Published on March 12, 2025

If your business is registered under the GST Composition Scheme, your billing requirements differ significantly from regular GST taxpayers. Unlike standard tax invoices, composition dealers must issue a "Bill of Supply" with specific mandatory declarations. This comprehensive guide covers the legal requirements, proper format, restrictions, and common mistakes to help you stay compliant.

What is the GST Composition Scheme?

The GST Composition Scheme is a simplified tax regime designed for small and medium-sized businesses. It allows eligible businesses to pay a fixed percentage of GST on their turnover instead of collecting and remitting the standard GST rates. This scheme significantly reduces compliance burden and accounting complexity for qualifying businesses.

Eligibility Requirements:

  • For Manufacturers and Traders: Annual turnover not exceeding ₹1.5 crore in the preceding financial year
  • For Service Providers (non-restaurants): Annual turnover not exceeding ₹50 lakh
  • For Restaurants: Annual turnover not exceeding ₹50 lakh (with specific conditions)
  • No inter-state supplies allowed
  • Voluntary registration not permitted

Applicable Tax Rates Under Composition Scheme

The tax rate under the composition scheme depends on the nature of your business and is significantly lower than the standard GST rates:

Manufacturers & Traders: 1% of turnover
Restaurants: 5% of turnover
Other Service Providers: 6% of turnover
Supplies to Government: 0% (no tax payable)

Bill of Supply vs. Tax Invoice: Understanding the Difference

This is the most critical distinction for composition dealers. Under Section 31(3)(c) of the CGST Act, 2017, composition taxable persons are explicitly prohibited from issuing tax invoices. Instead, you must issue a "Bill of Supply." These are fundamentally different documents with different legal implications.

Why This Matters

A tax invoice implies that Input Tax Credit (ITC) can be claimed by the buyer. Since composition dealers pay a fixed, reduced rate and do not collect tax separately on each transaction, allowing buyers to claim ITC would create a tax arbitrage. Therefore, the law requires a Bill of Supply instead of a tax invoice to signal to buyers that they cannot claim ITC.

Feature Bill of Supply (Composition) Tax Invoice (Regular GST)

→ Challenges
1/ From the GST Composition Scheme guide, list each type of business in the tax-rate section along with the rate it pays.
2/ Reproduce the part of the GST Composition Scheme guide between "The GST Composition Scheme is" and "(with specific conditions)", inclusive.
3/ According to the GST Composition Scheme guide, which section of the CGST Act, 2017 bars composition taxable persons from issuing tax invoices?

→ Dataset extract
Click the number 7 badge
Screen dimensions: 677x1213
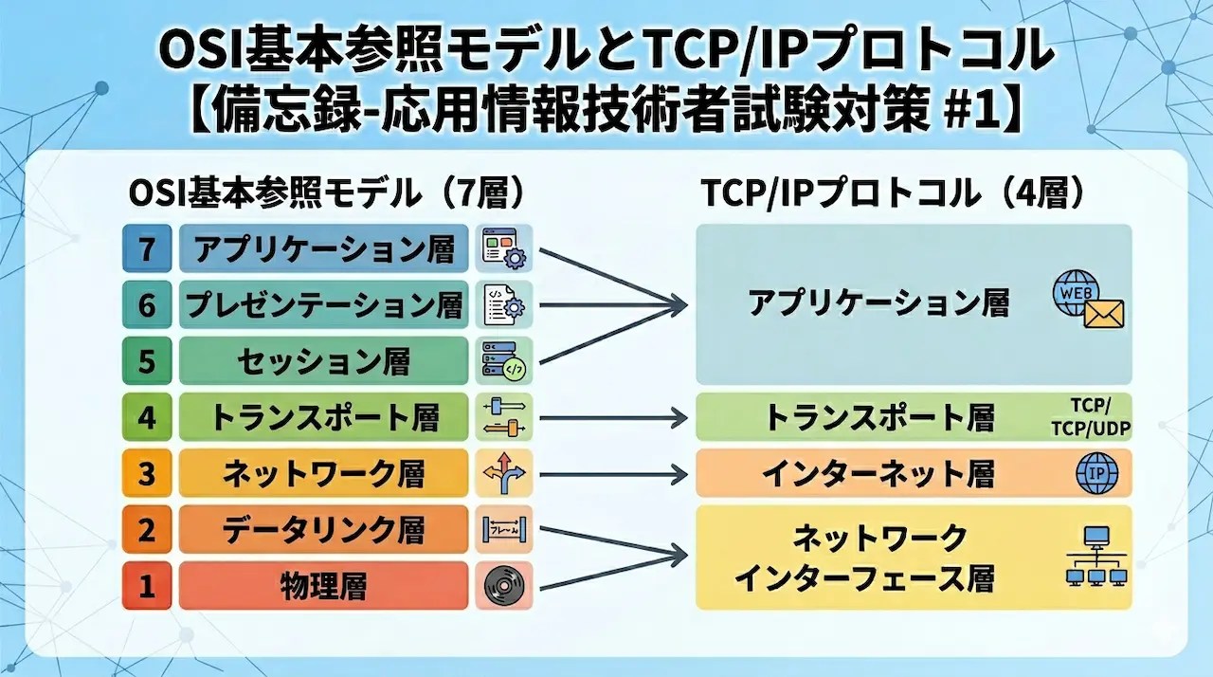(146, 249)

→ Task responses
1/
Manufacturers & Traders: 1% of turnover
Restaurants: 5% of turnover
Other Service Providers: 6% of turnover
Supplies to Government: 0% (no tax payable)

2/
The GST Composition Scheme is a simplified tax regime designed for small and medium-sized businesses. It allows eligible businesses to pay a fixed percentage of GST on their turnover instead of collecting and remitting the standard GST rates. This scheme significantly reduces compliance burden and accounting complexity for qualifying businesses.

Eligibility Requirements:

  • For Manufacturers and Traders: Annual turnover not exceeding ₹1.5 crore in the preceding financial year
  • For Service Providers (non-restaurants): Annual turnover not exceeding ₹50 lakh
  • For Restaurants: Annual turnover not exceeding ₹50 lakh (with specific conditions)

3/ Section 31(3)(c)